◆ **EXERCISE DETAILS**
Decide whether each statement agrees with the text about Gabriela's role at Bronx People. Answer yes or no and quote the deciding words: (a) Gabriela grew up in a small village 8 km from Bacau. (b) Both of Gabriela's parents worked to support the household. (c) Gabriela co-ordinates the children's activities on her own.

Gabriela's role within Bronx People is crucial. With Daniel Zodian, she co-ordinates many of the activities offered to the children hosted by the organisation and takes care of communication, among other things, but not exclusively. To explain this constant commitment, we must dig into her personal history a little.

Gabriela grew up in a small village 8 km from Bacau in Romania. Until the age of 14, she remembers a happy childhood, focused on nature, but during adolescence, things became complicated and the relationship with her parents became more strained. "I had no idea what I wanted to do with my life. I was lost. I felt like no-one could help me."

Only her mother worked to support the household and as a result, she did not have much time to devote to Gabriela. Her father was not really present. "In a way, I was ashamed; my life was damaged. I tried to connect with my father but I never really succeeded; he had violent outbursts. I spent most of my adolescence wondering why I didn't have a family like others. I wondered what I had done wrong."

[Stored data entries]
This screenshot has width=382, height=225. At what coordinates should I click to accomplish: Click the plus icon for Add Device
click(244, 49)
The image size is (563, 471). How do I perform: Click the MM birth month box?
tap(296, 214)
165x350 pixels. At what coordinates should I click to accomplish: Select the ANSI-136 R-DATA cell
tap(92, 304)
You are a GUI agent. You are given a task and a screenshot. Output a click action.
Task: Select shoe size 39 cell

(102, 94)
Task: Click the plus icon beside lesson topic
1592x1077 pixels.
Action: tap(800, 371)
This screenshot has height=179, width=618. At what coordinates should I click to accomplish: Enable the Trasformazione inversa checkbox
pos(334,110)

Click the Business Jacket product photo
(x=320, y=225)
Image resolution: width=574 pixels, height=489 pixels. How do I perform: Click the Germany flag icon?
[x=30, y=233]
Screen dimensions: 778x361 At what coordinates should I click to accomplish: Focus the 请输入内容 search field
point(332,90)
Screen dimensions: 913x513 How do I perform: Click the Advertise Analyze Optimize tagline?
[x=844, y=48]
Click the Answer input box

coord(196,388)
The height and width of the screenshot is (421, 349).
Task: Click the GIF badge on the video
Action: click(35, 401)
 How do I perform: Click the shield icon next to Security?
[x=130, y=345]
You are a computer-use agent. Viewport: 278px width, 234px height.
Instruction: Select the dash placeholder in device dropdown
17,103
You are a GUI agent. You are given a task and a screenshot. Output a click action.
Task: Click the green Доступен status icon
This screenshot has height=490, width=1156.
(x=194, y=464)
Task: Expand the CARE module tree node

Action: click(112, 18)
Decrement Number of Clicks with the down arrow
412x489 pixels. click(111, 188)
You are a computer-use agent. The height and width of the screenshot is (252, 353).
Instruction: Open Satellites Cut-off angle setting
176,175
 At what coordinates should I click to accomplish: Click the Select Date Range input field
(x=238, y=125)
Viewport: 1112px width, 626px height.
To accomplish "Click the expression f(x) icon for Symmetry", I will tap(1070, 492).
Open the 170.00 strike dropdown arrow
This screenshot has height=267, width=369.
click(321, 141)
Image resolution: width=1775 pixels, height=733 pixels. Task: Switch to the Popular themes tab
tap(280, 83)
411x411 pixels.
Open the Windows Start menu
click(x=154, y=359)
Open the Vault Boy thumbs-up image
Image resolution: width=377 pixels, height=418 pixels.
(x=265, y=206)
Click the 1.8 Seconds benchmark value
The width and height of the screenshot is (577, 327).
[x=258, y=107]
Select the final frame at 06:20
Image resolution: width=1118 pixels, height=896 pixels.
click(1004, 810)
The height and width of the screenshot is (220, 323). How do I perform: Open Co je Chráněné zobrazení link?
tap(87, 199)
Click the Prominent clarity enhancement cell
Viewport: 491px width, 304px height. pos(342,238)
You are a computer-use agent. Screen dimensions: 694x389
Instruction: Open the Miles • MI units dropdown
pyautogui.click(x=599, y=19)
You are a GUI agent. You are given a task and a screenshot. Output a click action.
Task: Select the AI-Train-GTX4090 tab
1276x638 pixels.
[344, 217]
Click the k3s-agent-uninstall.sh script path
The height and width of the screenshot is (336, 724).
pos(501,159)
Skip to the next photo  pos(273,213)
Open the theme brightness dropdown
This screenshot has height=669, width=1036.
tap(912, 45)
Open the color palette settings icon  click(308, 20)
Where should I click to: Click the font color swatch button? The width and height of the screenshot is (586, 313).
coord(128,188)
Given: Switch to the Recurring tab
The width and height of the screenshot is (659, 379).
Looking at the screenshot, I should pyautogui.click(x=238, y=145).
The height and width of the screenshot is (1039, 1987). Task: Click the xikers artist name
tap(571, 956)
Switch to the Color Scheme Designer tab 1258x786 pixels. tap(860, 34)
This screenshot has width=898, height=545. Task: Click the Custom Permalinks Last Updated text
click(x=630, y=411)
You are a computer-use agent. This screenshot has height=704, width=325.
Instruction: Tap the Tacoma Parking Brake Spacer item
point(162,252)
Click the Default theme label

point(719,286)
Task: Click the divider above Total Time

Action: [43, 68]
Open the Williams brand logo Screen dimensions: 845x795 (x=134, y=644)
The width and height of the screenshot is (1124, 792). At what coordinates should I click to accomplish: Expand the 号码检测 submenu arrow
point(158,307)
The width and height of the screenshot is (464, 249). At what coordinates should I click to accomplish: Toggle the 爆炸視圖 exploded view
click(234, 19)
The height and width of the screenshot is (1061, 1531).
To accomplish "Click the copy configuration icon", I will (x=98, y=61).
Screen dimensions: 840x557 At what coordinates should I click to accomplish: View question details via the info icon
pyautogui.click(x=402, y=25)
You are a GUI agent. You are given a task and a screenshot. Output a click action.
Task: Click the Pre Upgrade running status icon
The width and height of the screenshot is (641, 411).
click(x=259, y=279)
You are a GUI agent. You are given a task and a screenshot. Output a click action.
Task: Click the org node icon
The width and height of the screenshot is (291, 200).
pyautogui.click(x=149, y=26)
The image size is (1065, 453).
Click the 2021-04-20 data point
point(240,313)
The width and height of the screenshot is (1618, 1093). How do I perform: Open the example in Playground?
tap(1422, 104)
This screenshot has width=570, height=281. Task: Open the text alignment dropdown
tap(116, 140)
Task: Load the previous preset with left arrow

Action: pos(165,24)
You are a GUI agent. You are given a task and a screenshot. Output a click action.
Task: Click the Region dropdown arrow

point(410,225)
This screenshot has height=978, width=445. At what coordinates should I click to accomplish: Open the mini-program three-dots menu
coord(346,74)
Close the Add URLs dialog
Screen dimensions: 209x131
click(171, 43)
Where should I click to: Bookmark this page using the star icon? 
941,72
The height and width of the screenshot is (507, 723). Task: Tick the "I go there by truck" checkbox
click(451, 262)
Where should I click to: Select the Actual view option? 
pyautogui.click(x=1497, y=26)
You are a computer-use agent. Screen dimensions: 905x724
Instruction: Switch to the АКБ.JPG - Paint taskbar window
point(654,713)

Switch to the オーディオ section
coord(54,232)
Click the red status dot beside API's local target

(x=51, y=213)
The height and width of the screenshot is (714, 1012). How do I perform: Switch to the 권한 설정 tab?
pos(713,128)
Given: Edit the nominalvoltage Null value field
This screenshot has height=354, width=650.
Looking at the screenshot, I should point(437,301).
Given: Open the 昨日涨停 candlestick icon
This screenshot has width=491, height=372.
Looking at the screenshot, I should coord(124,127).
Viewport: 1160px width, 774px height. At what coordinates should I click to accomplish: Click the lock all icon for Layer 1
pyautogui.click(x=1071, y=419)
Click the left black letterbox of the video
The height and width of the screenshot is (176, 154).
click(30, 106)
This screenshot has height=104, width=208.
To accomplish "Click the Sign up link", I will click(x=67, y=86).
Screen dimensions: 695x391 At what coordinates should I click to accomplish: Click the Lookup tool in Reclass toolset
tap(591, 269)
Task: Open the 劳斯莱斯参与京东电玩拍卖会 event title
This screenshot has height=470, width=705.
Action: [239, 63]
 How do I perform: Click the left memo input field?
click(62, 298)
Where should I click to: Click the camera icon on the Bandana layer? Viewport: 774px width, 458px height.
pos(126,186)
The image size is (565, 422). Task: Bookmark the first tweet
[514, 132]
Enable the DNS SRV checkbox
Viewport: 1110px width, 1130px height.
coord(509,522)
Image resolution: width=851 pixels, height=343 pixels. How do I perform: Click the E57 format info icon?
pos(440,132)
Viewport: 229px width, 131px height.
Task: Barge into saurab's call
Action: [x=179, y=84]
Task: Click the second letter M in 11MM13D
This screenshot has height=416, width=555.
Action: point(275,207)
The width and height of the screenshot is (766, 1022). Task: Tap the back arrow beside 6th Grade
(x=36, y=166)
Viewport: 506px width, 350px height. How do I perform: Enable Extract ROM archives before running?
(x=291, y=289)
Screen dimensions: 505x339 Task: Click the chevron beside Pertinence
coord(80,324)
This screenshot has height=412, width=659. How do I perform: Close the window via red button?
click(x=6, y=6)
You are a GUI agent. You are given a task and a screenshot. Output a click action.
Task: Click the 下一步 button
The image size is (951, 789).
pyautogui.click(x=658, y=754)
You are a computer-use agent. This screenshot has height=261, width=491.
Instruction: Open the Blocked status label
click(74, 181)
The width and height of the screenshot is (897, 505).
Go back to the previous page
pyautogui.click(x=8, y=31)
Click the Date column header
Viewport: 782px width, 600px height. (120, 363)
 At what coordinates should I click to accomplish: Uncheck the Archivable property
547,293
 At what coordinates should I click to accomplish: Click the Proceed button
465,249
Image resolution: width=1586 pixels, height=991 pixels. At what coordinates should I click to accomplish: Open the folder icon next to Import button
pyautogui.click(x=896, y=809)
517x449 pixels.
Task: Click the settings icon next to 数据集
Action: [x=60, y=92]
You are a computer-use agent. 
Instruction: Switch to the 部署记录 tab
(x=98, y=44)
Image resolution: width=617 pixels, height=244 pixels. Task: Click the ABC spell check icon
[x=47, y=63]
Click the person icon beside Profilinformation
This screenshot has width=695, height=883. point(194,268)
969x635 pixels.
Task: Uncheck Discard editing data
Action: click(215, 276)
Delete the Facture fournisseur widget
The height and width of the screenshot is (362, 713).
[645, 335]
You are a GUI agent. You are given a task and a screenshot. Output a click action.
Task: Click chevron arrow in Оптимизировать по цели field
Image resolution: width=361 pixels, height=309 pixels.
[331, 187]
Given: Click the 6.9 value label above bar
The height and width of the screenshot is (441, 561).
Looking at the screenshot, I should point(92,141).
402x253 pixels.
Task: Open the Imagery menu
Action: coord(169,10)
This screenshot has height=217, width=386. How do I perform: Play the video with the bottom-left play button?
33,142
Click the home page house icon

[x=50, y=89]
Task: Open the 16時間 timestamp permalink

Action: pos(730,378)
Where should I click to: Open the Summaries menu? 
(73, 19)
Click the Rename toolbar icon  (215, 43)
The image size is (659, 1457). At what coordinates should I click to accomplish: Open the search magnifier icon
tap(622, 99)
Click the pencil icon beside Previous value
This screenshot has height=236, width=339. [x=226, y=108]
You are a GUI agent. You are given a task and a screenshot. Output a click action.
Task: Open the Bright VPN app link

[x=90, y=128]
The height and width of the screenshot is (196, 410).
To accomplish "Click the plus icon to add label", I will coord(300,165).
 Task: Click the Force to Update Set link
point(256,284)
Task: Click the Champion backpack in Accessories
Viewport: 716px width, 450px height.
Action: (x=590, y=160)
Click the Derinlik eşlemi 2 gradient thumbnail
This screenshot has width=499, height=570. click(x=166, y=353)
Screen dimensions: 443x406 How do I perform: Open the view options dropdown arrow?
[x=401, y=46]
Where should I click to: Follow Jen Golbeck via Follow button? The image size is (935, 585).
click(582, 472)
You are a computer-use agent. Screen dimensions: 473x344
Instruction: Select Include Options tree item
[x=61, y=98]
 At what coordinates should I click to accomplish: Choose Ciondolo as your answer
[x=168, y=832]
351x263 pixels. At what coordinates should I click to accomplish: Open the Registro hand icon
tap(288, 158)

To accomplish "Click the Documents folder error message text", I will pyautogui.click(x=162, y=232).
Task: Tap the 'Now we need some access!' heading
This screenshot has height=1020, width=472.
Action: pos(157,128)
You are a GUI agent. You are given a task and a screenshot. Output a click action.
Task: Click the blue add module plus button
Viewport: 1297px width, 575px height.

◆ **RESULT OF THIS TASK**
(a) Yes: "Gabriela grew up in a small village 8 km from Bacau in Romania."
(b) No: "Only her mother worked to support the household"
(c) No: "With Daniel Zodian, she co-ordinates many of the activities offered to the children hosted by the organisation"